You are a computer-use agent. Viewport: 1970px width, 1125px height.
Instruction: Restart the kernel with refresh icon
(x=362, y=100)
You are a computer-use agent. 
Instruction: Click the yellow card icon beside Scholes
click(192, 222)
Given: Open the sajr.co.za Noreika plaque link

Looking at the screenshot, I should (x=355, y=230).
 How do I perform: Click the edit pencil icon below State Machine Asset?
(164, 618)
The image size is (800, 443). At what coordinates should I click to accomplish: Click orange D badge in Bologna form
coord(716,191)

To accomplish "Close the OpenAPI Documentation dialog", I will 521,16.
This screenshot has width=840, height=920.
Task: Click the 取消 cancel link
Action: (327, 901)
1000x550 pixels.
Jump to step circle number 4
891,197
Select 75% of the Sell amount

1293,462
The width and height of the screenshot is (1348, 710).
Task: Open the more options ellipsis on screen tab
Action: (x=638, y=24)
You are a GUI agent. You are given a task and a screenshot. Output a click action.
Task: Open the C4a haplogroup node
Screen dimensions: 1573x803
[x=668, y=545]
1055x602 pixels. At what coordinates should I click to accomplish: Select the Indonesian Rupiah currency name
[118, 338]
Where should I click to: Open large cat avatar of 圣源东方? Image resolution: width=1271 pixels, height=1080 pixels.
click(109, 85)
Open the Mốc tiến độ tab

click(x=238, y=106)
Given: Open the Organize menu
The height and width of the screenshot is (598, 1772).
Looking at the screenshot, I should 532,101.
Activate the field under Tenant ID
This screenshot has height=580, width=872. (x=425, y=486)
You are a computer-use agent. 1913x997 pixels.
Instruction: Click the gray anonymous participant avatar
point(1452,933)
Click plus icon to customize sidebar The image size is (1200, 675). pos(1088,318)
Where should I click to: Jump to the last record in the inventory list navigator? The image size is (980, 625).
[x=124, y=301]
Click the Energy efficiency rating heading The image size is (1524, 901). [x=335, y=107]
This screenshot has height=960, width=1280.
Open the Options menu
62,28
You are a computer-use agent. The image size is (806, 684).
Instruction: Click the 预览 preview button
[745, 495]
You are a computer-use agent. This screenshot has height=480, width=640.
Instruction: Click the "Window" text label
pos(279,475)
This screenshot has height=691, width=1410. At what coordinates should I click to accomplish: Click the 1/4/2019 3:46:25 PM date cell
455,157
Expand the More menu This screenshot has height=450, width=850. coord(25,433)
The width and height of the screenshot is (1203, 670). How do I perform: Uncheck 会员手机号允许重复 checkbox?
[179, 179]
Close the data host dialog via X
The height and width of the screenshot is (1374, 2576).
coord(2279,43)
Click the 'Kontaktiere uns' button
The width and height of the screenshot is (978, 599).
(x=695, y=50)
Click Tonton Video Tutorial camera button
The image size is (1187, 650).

▸ ЗАДАНИЕ: Воспроизведите заново отрезок записей от строки, содержащей «Click the 'Kontaktiere uns' button», до конца записей включительно, сохранив все запросы. Масштабируйте при этом каждое число координат в ответах: умножьте его на 0,4 и округлите до целого, половины округляйте в большую сторону.

▸ ПОЛНЫЙ ОТВЕТ:
Click the 'Kontaktiere uns' button
The width and height of the screenshot is (978, 599).
(x=278, y=20)
Click Tonton Video Tutorial camera button
The image size is (1187, 650).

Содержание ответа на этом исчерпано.